The candidate is now ready to approach the portal of the Sublime Degree of Master Mason.
Throughout all of Freemasonry, both at the blue lodge, Scottish Rite, and our other appendant bodies, there are endless symbols, stories, and traditions to explore.  Many find as they advance in life and in the Craft new revelations and meaning to each of the degrees, despite having visited the degree in question numerous times prior.
So what makes a Master Mason? A lifelong quest to become the best they can be!
What is a Grand Lodge?

The structure of modern speculative Freemasonry as we know it today came into being with the formation of the first Grand Lodge in London in 1717. Other Grand Lodges took their charter from this and other early Grand Lodges. Today, there are Grand Lodges in most of the countries in the world and each of the United States.

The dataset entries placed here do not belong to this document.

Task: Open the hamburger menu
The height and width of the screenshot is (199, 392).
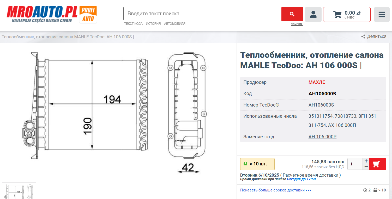Action: (382, 14)
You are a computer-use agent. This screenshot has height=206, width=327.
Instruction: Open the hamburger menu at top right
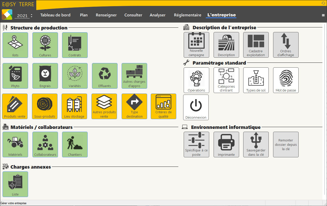(x=323, y=15)
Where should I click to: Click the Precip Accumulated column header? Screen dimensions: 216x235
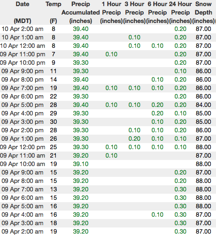coord(81,12)
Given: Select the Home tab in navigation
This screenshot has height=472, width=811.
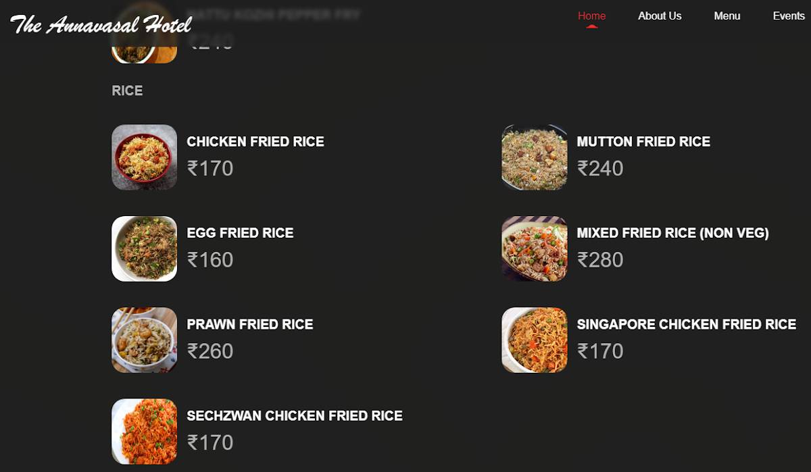Looking at the screenshot, I should click(x=591, y=16).
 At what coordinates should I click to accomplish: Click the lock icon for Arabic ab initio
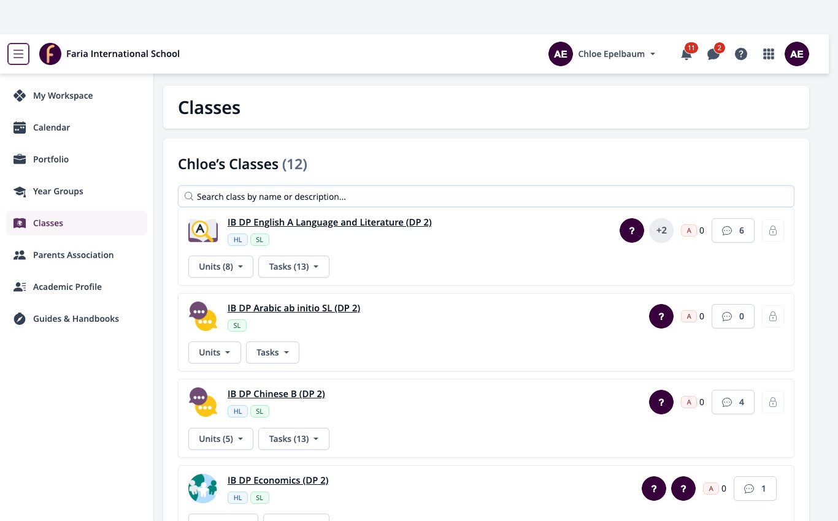773,316
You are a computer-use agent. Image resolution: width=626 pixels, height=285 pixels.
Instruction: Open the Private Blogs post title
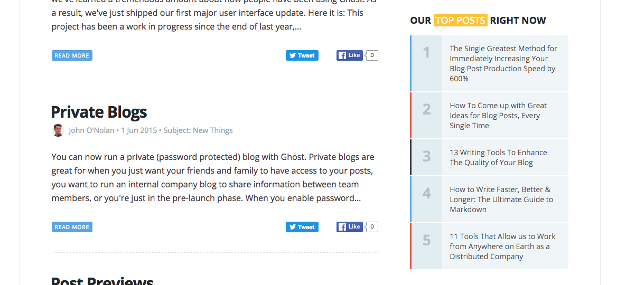(x=99, y=112)
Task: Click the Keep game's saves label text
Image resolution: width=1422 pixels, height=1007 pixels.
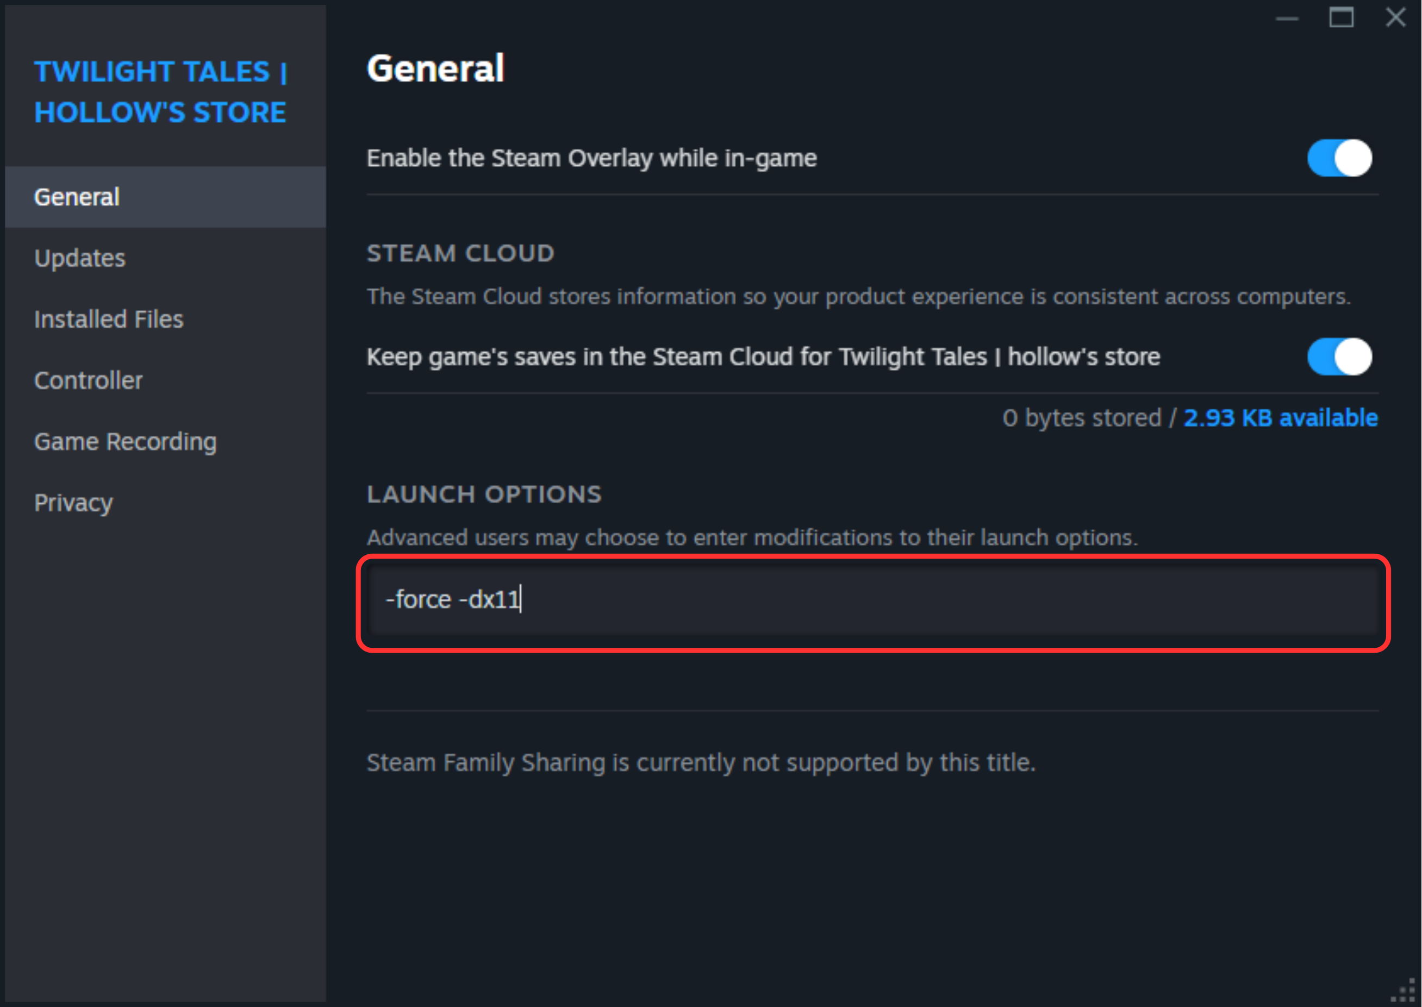Action: (x=763, y=357)
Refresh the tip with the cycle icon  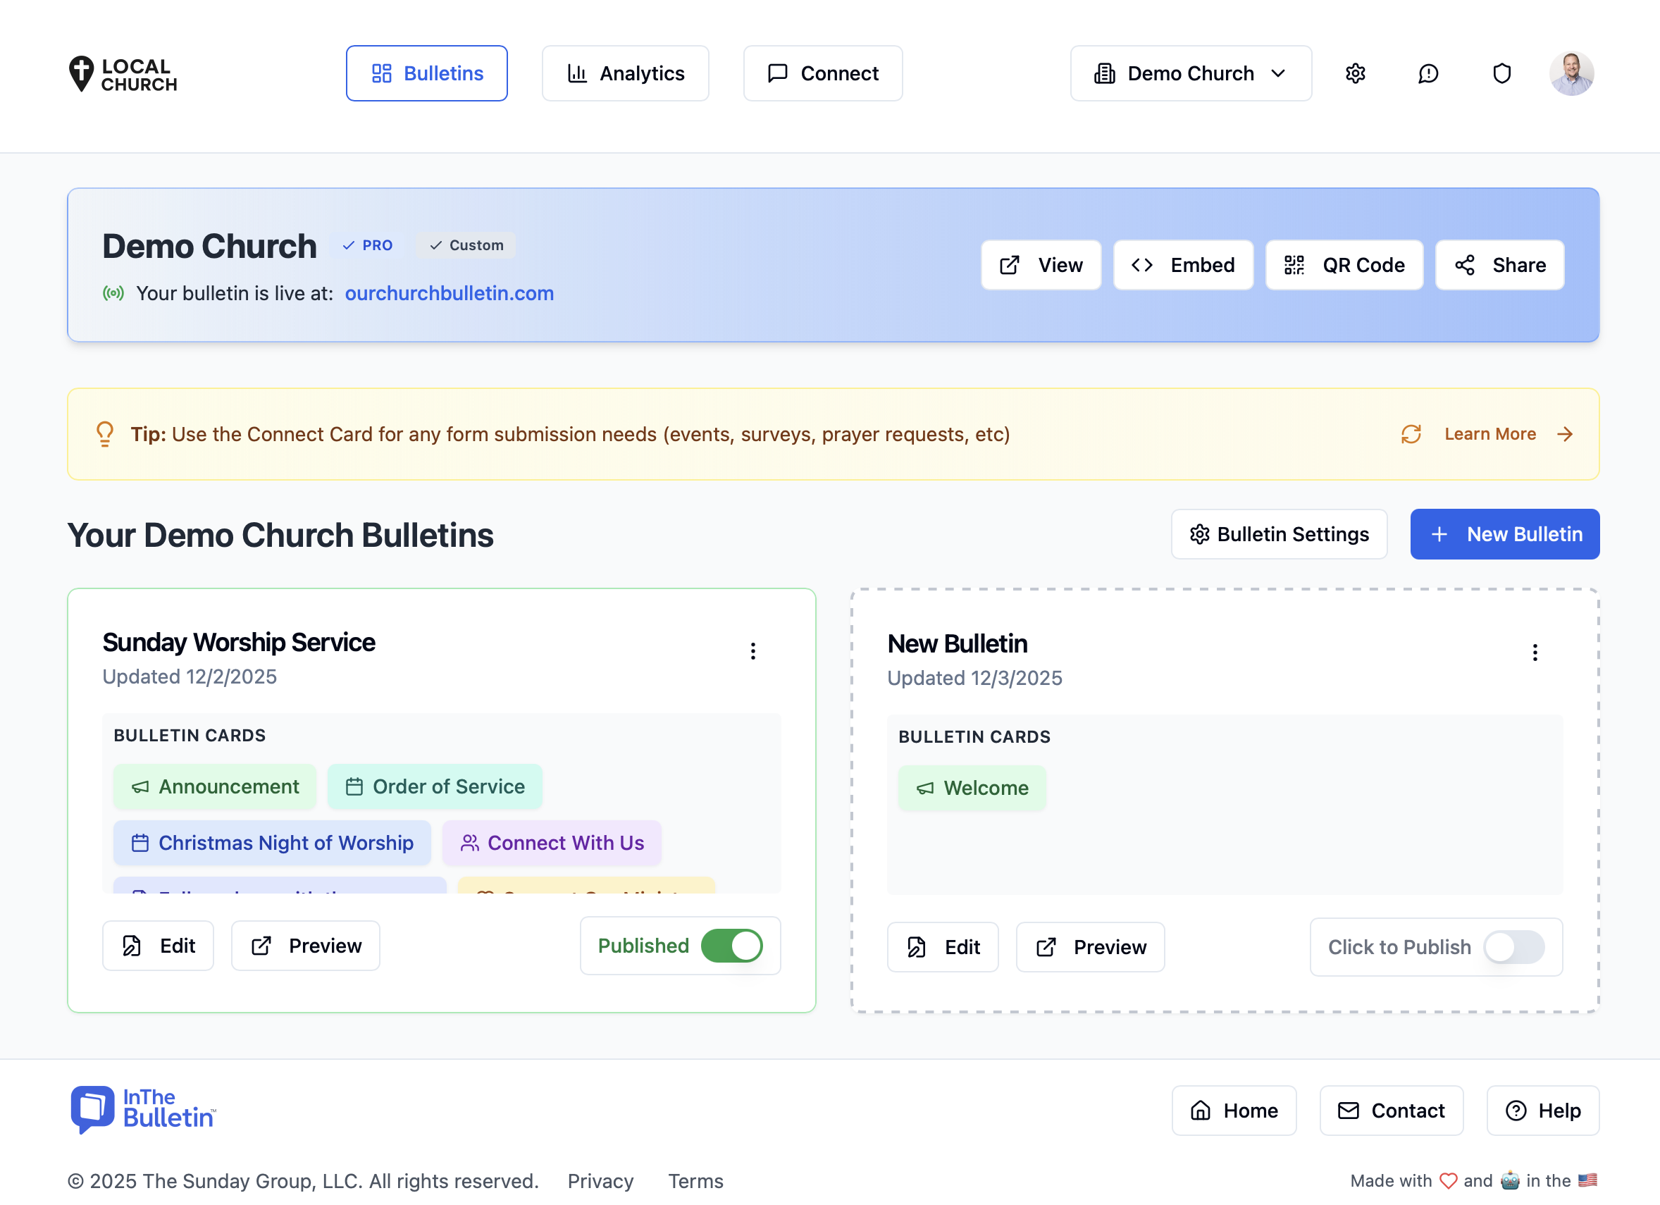coord(1410,434)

During the mid-18th century, the Grand Lodge of England began to introduce many innovations in their ritual which alienated many members, especially those who had migrated from Ireland. A schism was created splitting the Craft in two Grand Lodges. The original was labeled the “Moderns,” while those who hearkened to the traditional ritual were called “Ancients.” Long-suffering efforts brought about a merger of the two in 1813. However, we still see the effects today of the schism in the variations of the initial’s F. & A.M. Some Grand Lodges, such as Florida, are titled F. & A.M., Free and Accepted Masons. Other states use, A.F. & A.M., which stands for Ancient Free and Accepted Masons F. A.& A. M.. However, today, all Grand Lodges work toward the same end.
(Grand Lodge of  Florida)


What Does “Free and Accepted” Mean?

Here again, we are uncertain as to the exact origin. Some scholars believe the term “free” referred to the fact that the most skilled craftsmen worked in freestone, a softer material that permitted carving of the beautiful window tracery and other designs. Others suggest that the term comes from the medieval practice of allowing these valued artisans to travel throughout Europe without exacting the usual tolls for passage.

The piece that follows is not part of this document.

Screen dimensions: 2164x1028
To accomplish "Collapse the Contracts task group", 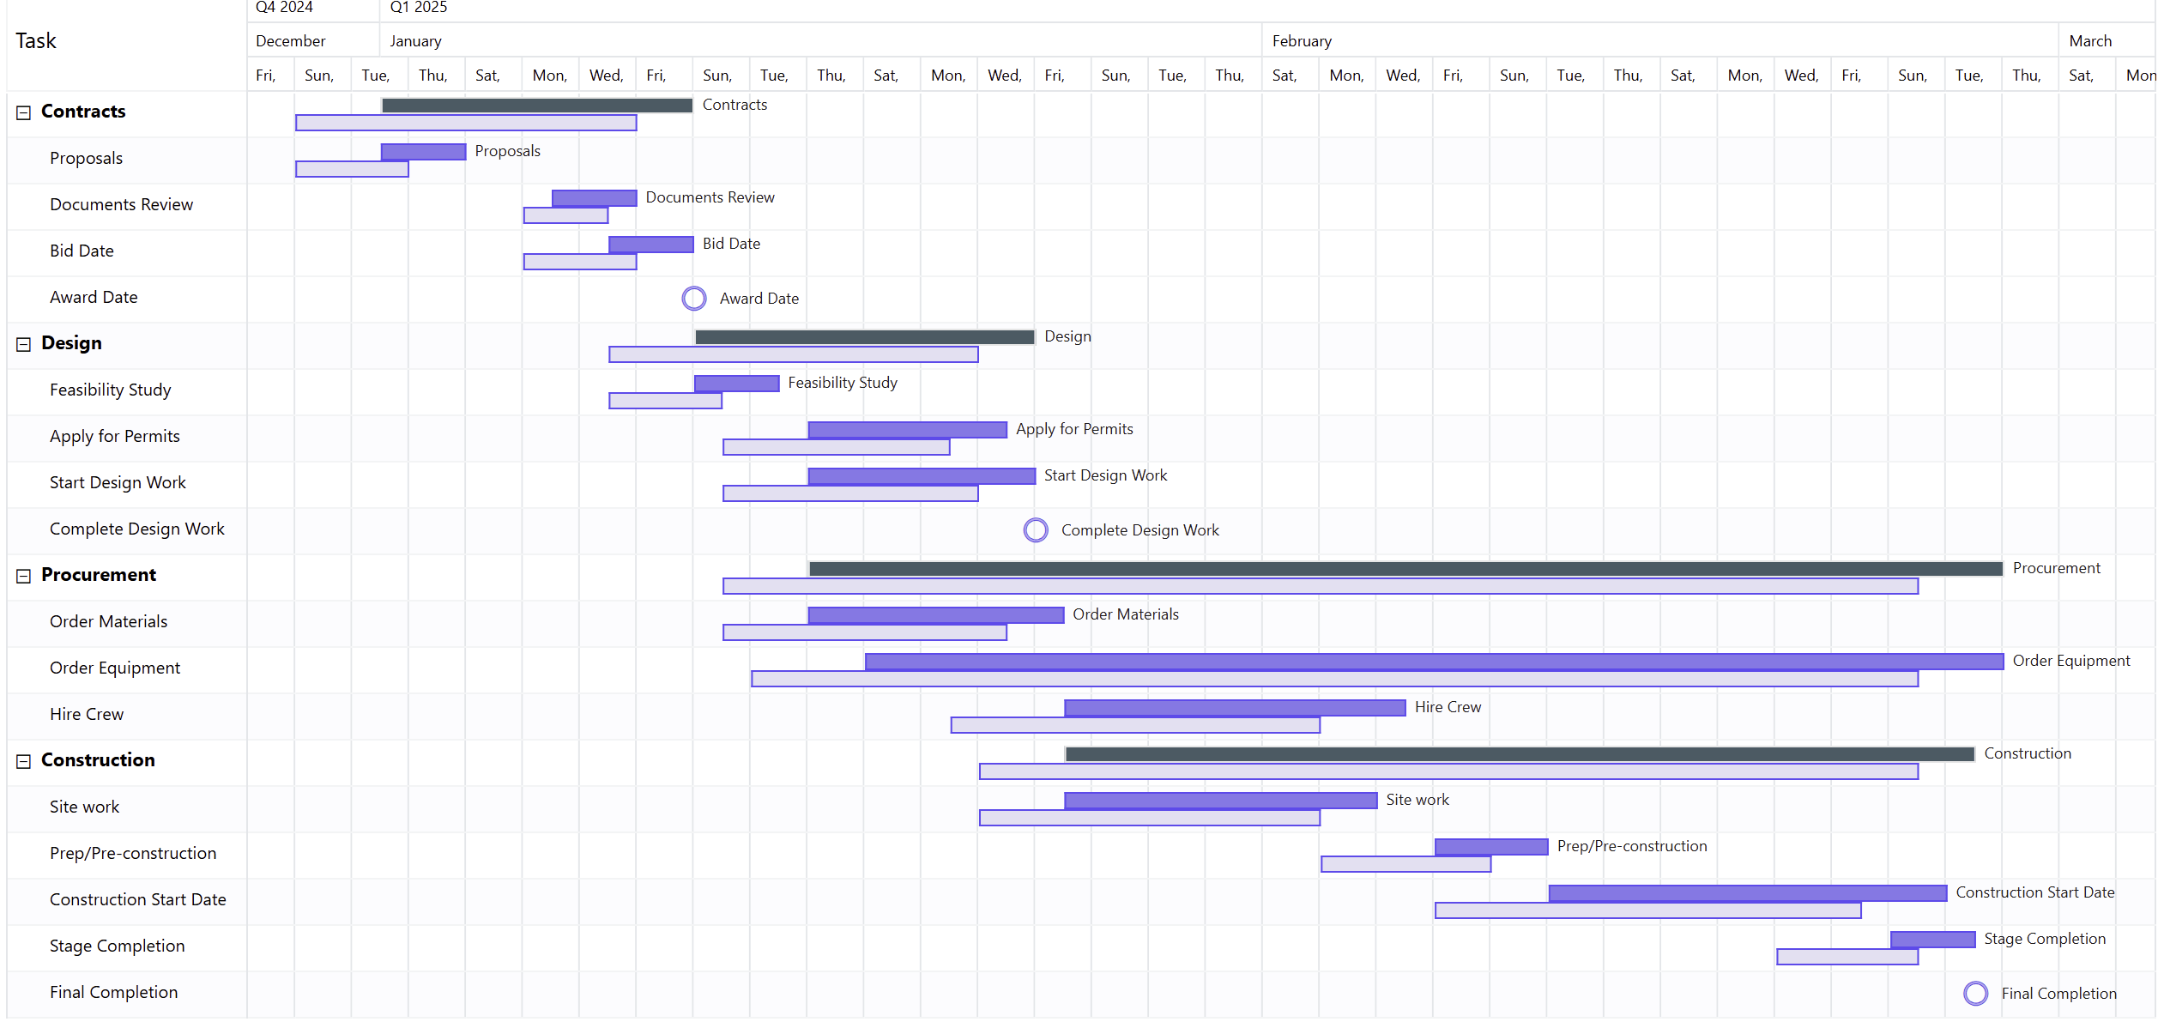I will pyautogui.click(x=24, y=112).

Because non-masons wanted to become affiliated with such skilled and privileged craftsmen as stonemasons, over the years stonemasons found it useful to accept them as members of their mason’s lodges. Such non-working (or speculative) masons thus became “accepted.” As the practice grew, the old stonemasons’ lodges likely transformed into the speculative lodges we know today.


Is Freemasonry a Secret Society?


Not at all. We make no secret of our existence. Our Masonic Temples are publicly marked. We often advertise, in advance, the times and places of our meetings. Our ritual books are copy righted, so the Library of Congress holds copies of them. Since they are thus already public, you will find them in bookstores and public libraries everywhere. Masons usually wear Masonic rings and lapel pins in public, and often appear in parades wearing their Masonic regalia.

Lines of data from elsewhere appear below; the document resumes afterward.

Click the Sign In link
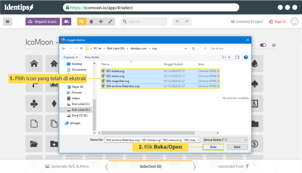 click(277, 22)
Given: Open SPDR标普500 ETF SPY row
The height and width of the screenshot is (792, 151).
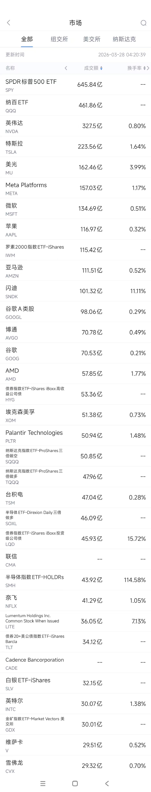Looking at the screenshot, I should click(76, 85).
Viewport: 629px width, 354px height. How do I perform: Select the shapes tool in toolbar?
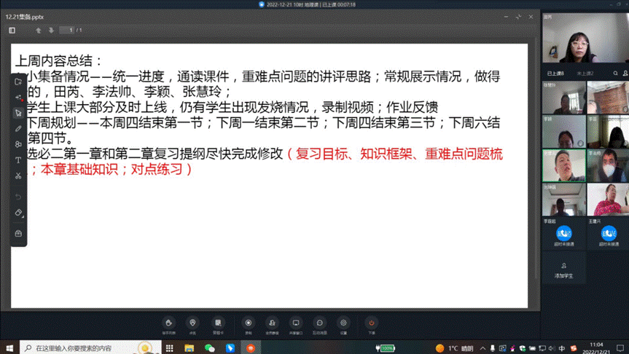coord(18,144)
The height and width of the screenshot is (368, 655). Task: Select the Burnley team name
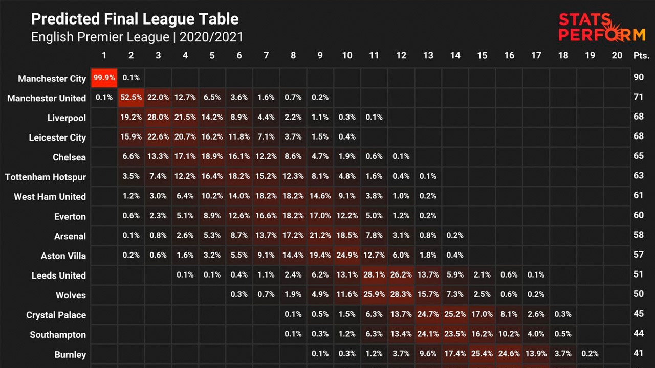coord(71,355)
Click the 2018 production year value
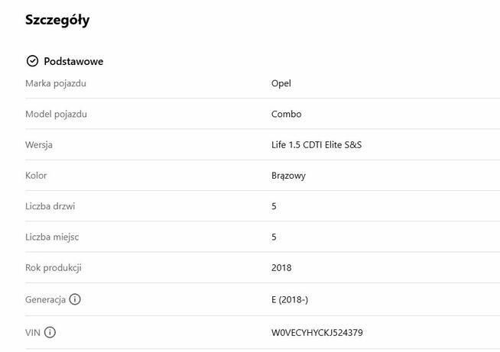Image resolution: width=500 pixels, height=352 pixels. pyautogui.click(x=281, y=268)
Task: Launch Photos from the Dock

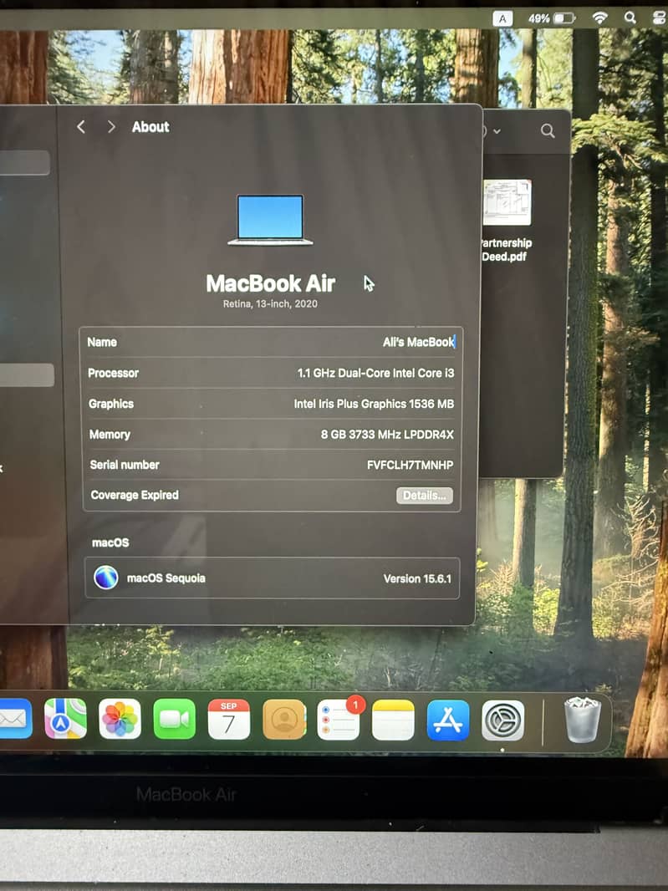Action: pyautogui.click(x=120, y=720)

As we said, what we teach is not secret. How we teach it is. In addition, we try to keep secret our modes of recognition and our obligation for the sake of tradition. Since we require that each prospective member profess his belief in a supreme deity, which atheists refuse to do, an atheist cannot become a Mason. Masonry takes no account of a man’s political beliefs. Masonry only requires that each member support his country’s government and obey its laws. In other words, members should be good citizens and perform their civic duties.

Can Political Beliefs Prevent a Man from Becoming a Mason?  How do Masons Behave in Lodge?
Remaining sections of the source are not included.